Publié le 11-03-2007 à 17h21. (mis à jour le 16-09-2007 à 11h17.)
Deuxième funiculaire à grimper sur la colline de Fourvière, c’est, de toutes les installations de ce type à Lyon, celle qui est en plus forte pente. Son rôle principal est moins de desservir une population importante, que de relier la basilique à la ville qui est à ses pieds.
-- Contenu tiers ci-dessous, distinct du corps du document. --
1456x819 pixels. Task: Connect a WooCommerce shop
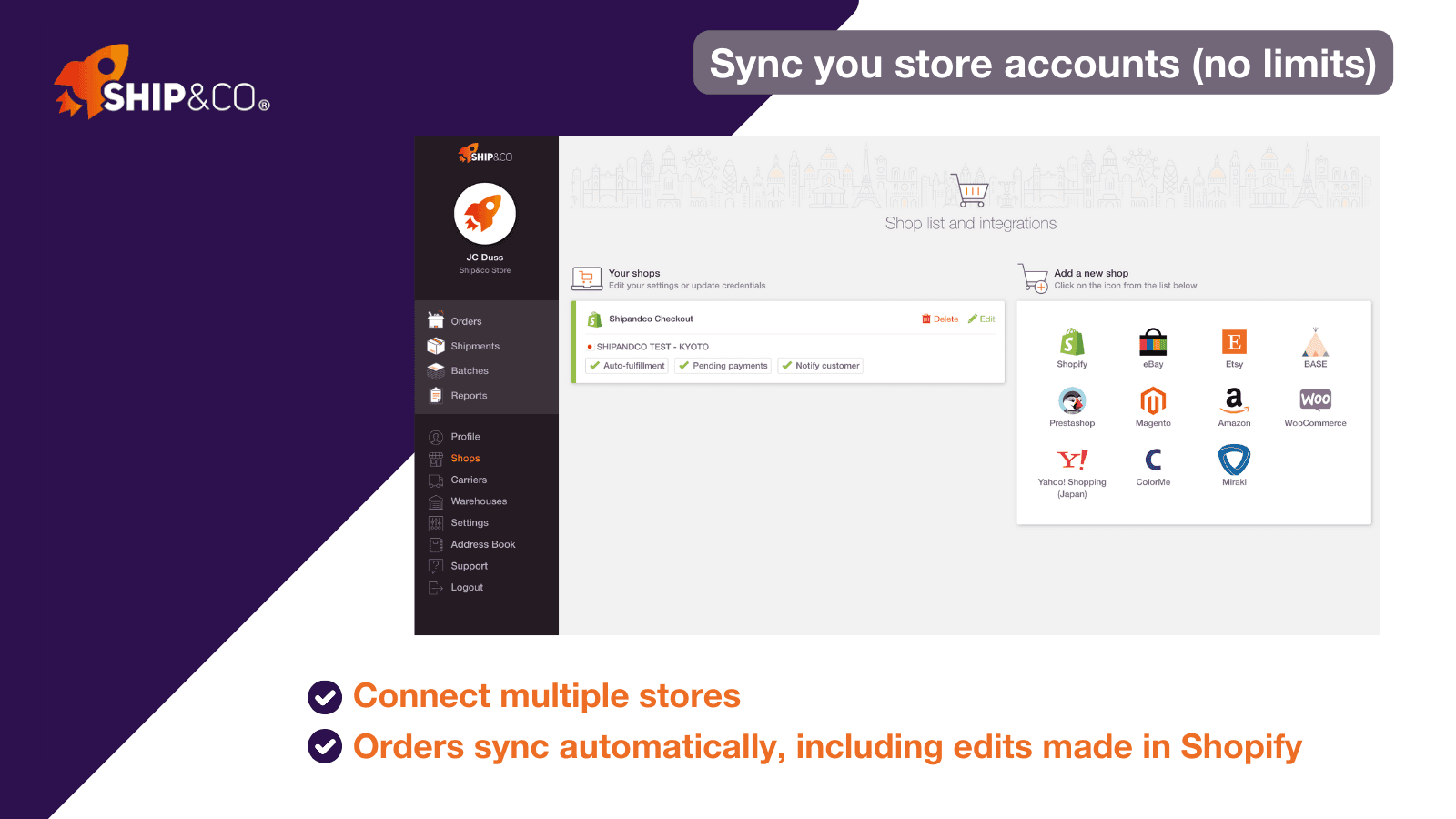[x=1315, y=400]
La ligne, initialement prévue comme devant être réalisée en antenne depuis la station des Minimes, est finalement amorcée à Saint-Jean. Concédé à la Compagnie du chemin de fer de Fourvière et de l’Ouest Lyonnais (FOL) par le département du Rhône le 22 juin 1896, la ligne est ouverte le 6 décembre 1900. Reprise par l’OTL en 1911, en même temps que les autres infrastructures du FOL, elle est intégrée dans le réseau de transport urbain.

Le 10 novembre 1932, une des cabine part en dérive depuis la gare haute alors que des opérations d’entretien sont en cours. Il n’y aura pas de victimes, bien que deux ouvriers se soient trouvés à bord, et que le véhicule ait percuté de plein fouet un immeuble.
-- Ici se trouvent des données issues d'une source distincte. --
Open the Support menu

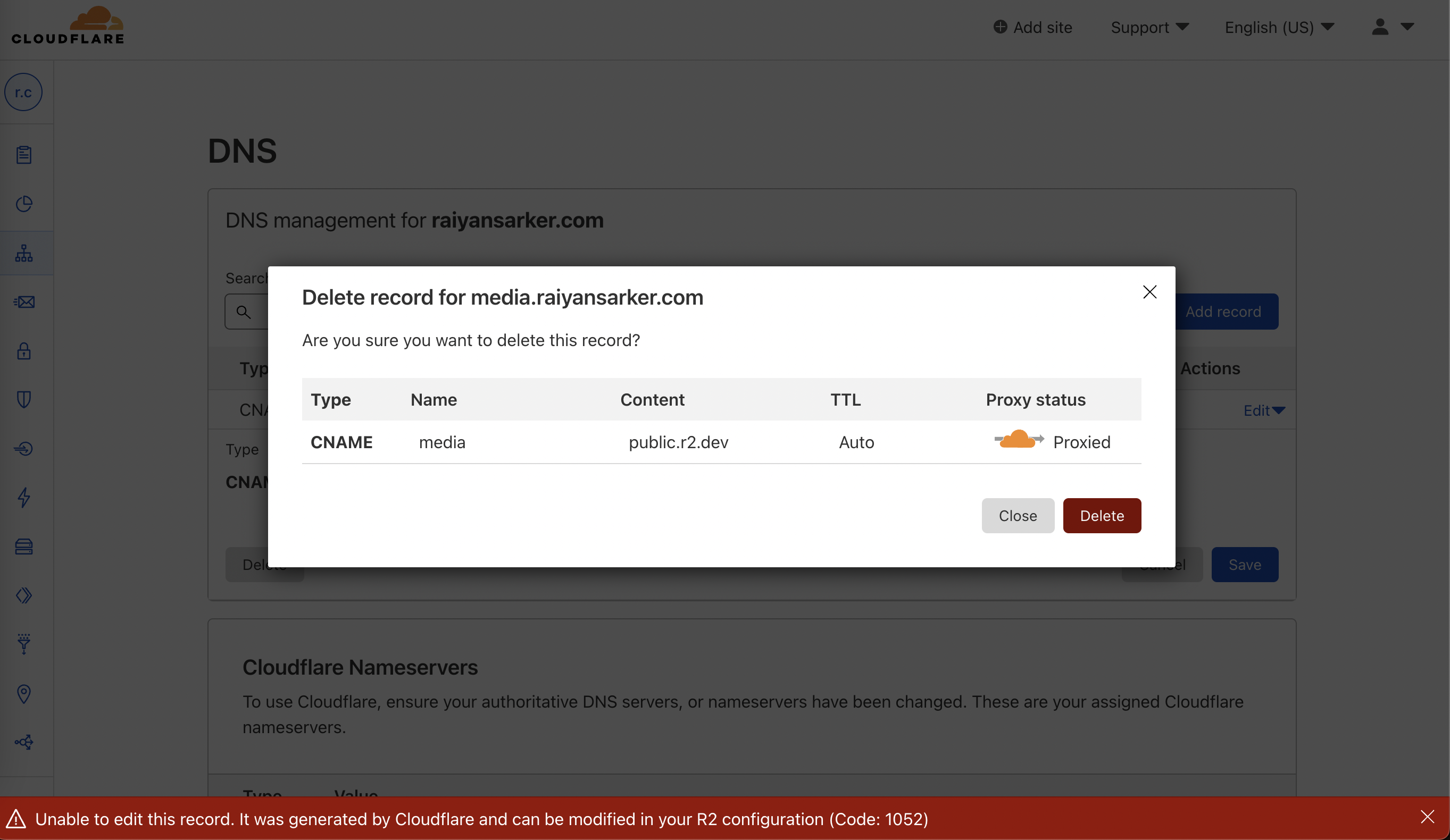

En 1970, la ficelle est entièrement modernisée après un arrêt d’exploitation de huit mois entre le 24 mai et le 11 décembre. À cette occasion, la voie, les cabines et la machinerie sont changées. À l’occasion, elle est aussi légèrement raccourcie en gare Saint-Jean, ave une longueur totale de 427 mètres au lieu de 431.
Enfin, entre le 28 avril 1985 et 31 janvier 1989, concomitamment à la construction de la ligne D du métro, la station terminus Saint-Jean rebaptisée Vieux Lyon – Cathédrale Saint Jean ainsi que le pont métallique sur la rue Tramassac sont entièrement reconstruite, ce qui occasionne des interruptions de service, mais surtout un report temporaire du terminus de Saint-Jean à l’amont de la rue Tramassac, sur un quai provisoire en pleine rampe.